- Set task 1:
In the passage on NSW rivers, how many kilometers of river had been modified in some way?
===== Provided passage =====
Did you know ...
An assessment of NSW rivers found that 56,000 km – that’s 97% of total river length - had been modified in some way.1
Freshwater fish habitats include freshwater lakes, swamps and Wetland habitats, billabongs and floodplains as well as streams and rivers. NSW rivers can generally be divided into short, high-gradient coastal streams, and long, low-gradient inland rivers.
The flow of rivers is often unpredictable. Streams and creeks may flow for a large part of the year or only after heavy rainfall and floods.
Broad habitat zones can be identified throughout a length of river or stream, such as pools, gravel beds (or "riffles"), snags, wetlands and riparian (riverbank) vegetation, as well as microhabitats within these zones.
These environments provide important feeding, spawning and nursery sites for many native fish.
Historically, the freshwater river systems of inland NSW were renowned for their fish. The early European explorers were often reliant on the abundance of fish. They also noted the large size of some they were catching. Their journals also document the Aboriginal’s willingness to offer fish as trade and their extensive use of fish traps.
From the Journal of John Oxley (1820): 6th May 1817, Lachlan River.
If however the country is poor, the river is rich in the most excellent fish, procurable in the utmost abundance. One man in less than an hour caught 18 large fish, one of which was a curiosity from is immense size, and the beauty of its colours. … [It] weighed more than seventy pounds … [and the length from nose to tail was 3 feet and 5 inches]. … Most other fish taken this evening weighed from fifteen to thirty pounds each … .
From the Journal of Charles Sturt (1828-9): January, 1829, Darling River
… as I stood upon its banks at sunset, when not a breath of air existed to break the stillness of its waters below me, and saw their surface kept in constant agitation by the leaping fish, I doubted whether the river could supply itself so abundantly …
From the Journal of Thomas Mitchell (1839): 1st June, 1835, Darling River at Bourke
… the water being beautifully transparent, the bottom was visible at great depths, showing large fishes in shoals, floating like birds in mid-air.
From an article by George Bennett (1863)
I have seen the River cod (sic) very plentiful in the Yass, Tumut and Murrumbidgee rivers … … [T]heir average length is nineteen inches … and they are often captured from two and a half to three feet in length and weighing from twenty to twenty five pounds. … [T]hey have even been reported as attaining the weight of upwards of 120 pounds.
===== Provided entries =====
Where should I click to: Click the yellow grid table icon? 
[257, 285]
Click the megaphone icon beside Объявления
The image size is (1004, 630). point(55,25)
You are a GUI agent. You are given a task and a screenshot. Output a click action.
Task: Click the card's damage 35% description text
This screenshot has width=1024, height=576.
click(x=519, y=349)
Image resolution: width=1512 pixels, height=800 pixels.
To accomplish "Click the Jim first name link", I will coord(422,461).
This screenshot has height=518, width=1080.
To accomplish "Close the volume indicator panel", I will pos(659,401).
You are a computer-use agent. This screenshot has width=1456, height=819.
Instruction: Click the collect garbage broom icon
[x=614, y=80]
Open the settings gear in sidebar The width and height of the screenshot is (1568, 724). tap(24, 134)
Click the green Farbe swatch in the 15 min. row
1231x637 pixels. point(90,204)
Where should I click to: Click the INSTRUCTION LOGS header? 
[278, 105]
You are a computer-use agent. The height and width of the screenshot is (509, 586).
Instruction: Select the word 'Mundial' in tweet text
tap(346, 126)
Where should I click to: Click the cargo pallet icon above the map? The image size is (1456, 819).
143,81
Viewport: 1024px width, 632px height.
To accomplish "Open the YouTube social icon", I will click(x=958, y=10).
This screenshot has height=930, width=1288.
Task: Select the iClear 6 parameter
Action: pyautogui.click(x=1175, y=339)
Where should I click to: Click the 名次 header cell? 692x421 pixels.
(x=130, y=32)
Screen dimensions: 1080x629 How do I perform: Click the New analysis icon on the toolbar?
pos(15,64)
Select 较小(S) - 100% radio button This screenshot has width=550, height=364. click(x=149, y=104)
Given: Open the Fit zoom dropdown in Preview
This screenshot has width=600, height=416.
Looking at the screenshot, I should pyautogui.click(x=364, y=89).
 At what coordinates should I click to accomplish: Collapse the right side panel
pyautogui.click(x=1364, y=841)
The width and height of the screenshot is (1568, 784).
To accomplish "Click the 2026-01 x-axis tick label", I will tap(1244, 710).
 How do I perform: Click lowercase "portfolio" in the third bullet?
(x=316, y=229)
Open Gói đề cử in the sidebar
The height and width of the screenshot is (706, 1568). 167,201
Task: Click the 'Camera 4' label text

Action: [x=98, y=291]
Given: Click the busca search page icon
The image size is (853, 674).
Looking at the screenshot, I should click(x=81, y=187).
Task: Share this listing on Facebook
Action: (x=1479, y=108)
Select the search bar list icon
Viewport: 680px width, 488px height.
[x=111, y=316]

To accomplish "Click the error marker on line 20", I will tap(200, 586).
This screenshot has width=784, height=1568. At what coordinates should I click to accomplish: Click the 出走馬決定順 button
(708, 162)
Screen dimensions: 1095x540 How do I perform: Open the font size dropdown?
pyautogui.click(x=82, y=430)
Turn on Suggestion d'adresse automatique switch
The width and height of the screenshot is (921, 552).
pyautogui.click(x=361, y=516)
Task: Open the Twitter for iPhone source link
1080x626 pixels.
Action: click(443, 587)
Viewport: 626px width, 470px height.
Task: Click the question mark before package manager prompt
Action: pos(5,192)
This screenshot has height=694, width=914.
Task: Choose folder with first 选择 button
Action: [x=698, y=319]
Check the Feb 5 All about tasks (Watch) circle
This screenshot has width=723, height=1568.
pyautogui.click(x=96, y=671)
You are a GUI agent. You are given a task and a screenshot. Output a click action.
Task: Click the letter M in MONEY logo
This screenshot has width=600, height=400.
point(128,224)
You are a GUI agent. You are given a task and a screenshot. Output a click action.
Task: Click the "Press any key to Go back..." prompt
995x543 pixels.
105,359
=====
- Set task 2:
Extract the rows of the dataset excerpt exactly, everything from the line containing "Click the green" down to the line containing "should pyautogui.click(x=364, y=89).", with both of those lines included.

- Full response 1:
56,000 km, which is 97% of total river length.

- Full response 2:
Click the green Farbe swatch in the 15 min. row
1231x637 pixels. point(90,204)
Where should I click to: Click the INSTRUCTION LOGS header? 
[278, 105]
You are a computer-use agent. The height and width of the screenshot is (509, 586).
Instruction: Select the word 'Mundial' in tweet text
tap(346, 126)
Where should I click to: Click the cargo pallet icon above the map? The image size is (1456, 819).
143,81
Viewport: 1024px width, 632px height.
To accomplish "Open the YouTube social icon", I will click(x=958, y=10).
This screenshot has height=930, width=1288.
Task: Select the iClear 6 parameter
Action: pyautogui.click(x=1175, y=339)
Where should I click to: Click the 名次 header cell? 692x421 pixels.
(x=130, y=32)
Screen dimensions: 1080x629 How do I perform: Click the New analysis icon on the toolbar?
pos(15,64)
Select 较小(S) - 100% radio button This screenshot has width=550, height=364. click(x=149, y=104)
Given: Open the Fit zoom dropdown in Preview
This screenshot has width=600, height=416.
Looking at the screenshot, I should pyautogui.click(x=364, y=89).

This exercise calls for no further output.